Comey has lost Joe Walsh? Walsh is a guy who says stuff like this: “Illegals surging across the border. Again. 2 weeks before Election Day. Paying attention America?” And this: “White House won’t say if Obama will leave the country if Trump wins. He’ll probably leave. He’ll go back home.” But even Joe Effin Walsh thinks Comey has crossed a line.

In the meantime, standup comic Harry Reid, who moonlights as Senate Minority Leader, wrote a letter to Comey:

In my communications with you and other top officials in the national security community, it has become clear that you possess explosive information about close ties and coordination between Donald Trump, his top advisors, and the Russian government — a foreign interest openly hostile to the United States, which Trump praises at every opportunity. The public has a right to know this information. I wrote to you months ago calling for this information to be released to the public. There is no danger to American interests from releasing it. And yet, you continue to resist calls to inform the public of this critical information.
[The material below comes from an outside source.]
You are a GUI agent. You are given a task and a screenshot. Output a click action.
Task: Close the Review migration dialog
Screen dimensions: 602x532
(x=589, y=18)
By contrast, as soon as you came into possession of the slightest innuendo related to Secretary Clinton, you rushed to publicize it in the most negative light possible.
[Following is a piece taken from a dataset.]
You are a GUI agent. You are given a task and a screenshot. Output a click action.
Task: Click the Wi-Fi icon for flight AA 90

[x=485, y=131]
I wouldn’t count on any explosive news emerging about Trump’s bromance with Vladimir Putin, but this is A+ trolling from Reid. The only surprise is that Reid wrote a letter to Comey instead of a tweetstorm. But Reid is old school.
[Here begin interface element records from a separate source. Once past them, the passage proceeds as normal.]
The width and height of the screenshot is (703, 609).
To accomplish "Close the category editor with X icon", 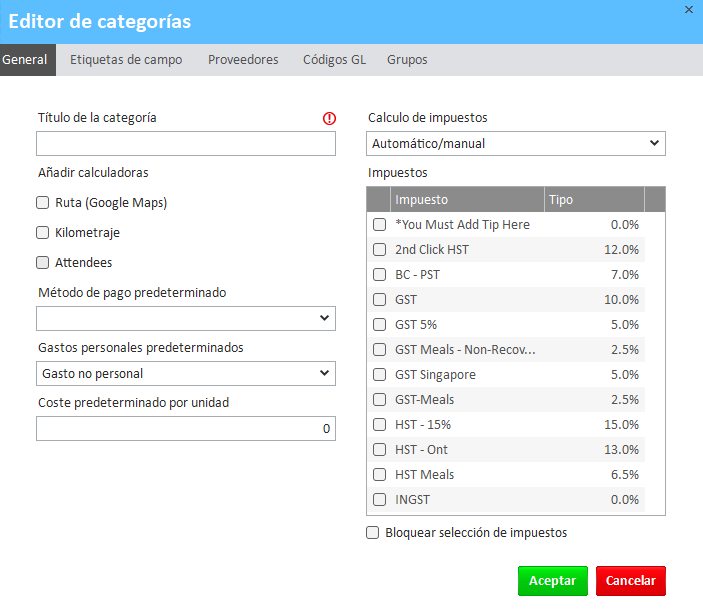I will pyautogui.click(x=689, y=9).
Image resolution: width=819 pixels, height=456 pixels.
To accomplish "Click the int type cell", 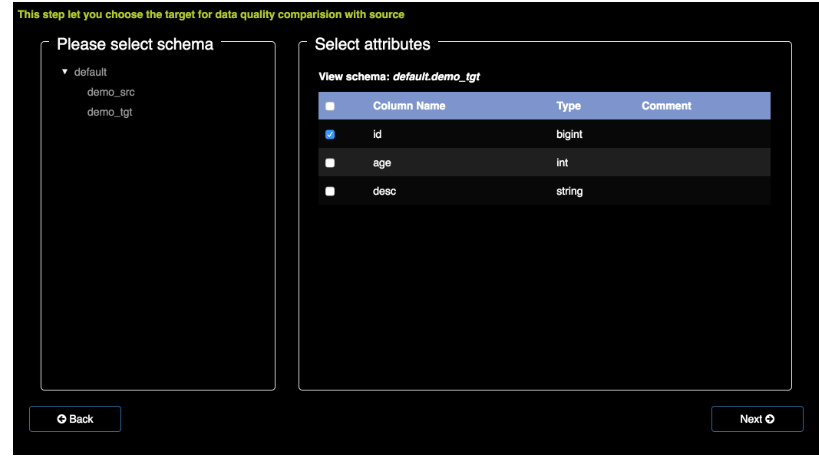I will (x=562, y=162).
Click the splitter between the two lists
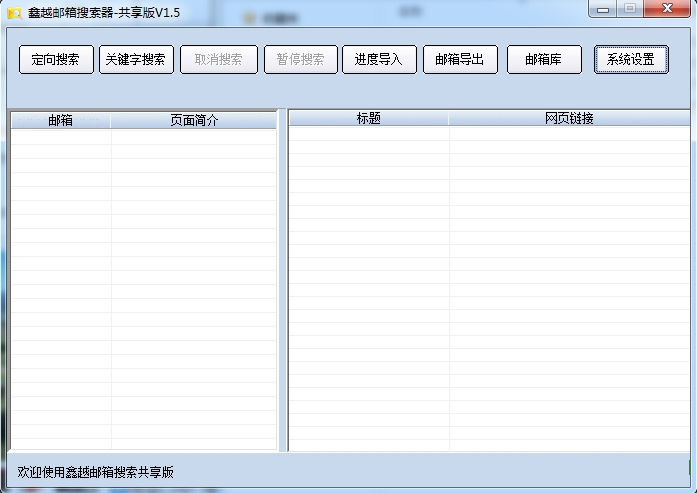Screen dimensions: 697x493 [x=283, y=280]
Meanwhile, back in the real world, it’s hard to find anyone, Democrat or Republican, who approves of how Comey has handled this situation. Inside the FBI itself, Devlin Barrett of the Wall Street Journal tells us that the Bureau is pretty much at war with itself. Long story short, there’s a whole swarm of agents in the field who are hellbent on digging up dirt on Hillary Clinton. Senior DOJ officials—civil servants, not political appointees—rolled their eyes when they got briefed on the state of their investigation, but the agents keep beavering away regardless, continually coming up empty. The Washington Post adds this nugget: “One person familiar with the matter said their presentation drew at least in part from media accounts over various foundation-related controversies.” Uh huh.

So either the field is full of rogue agents pursuing a vendetta against Hillary Clinton, or else the senior ranks of the Justice Department is full of political hacks who will stop at nothing to protect Hillary Clinton. Take your pick, I guess.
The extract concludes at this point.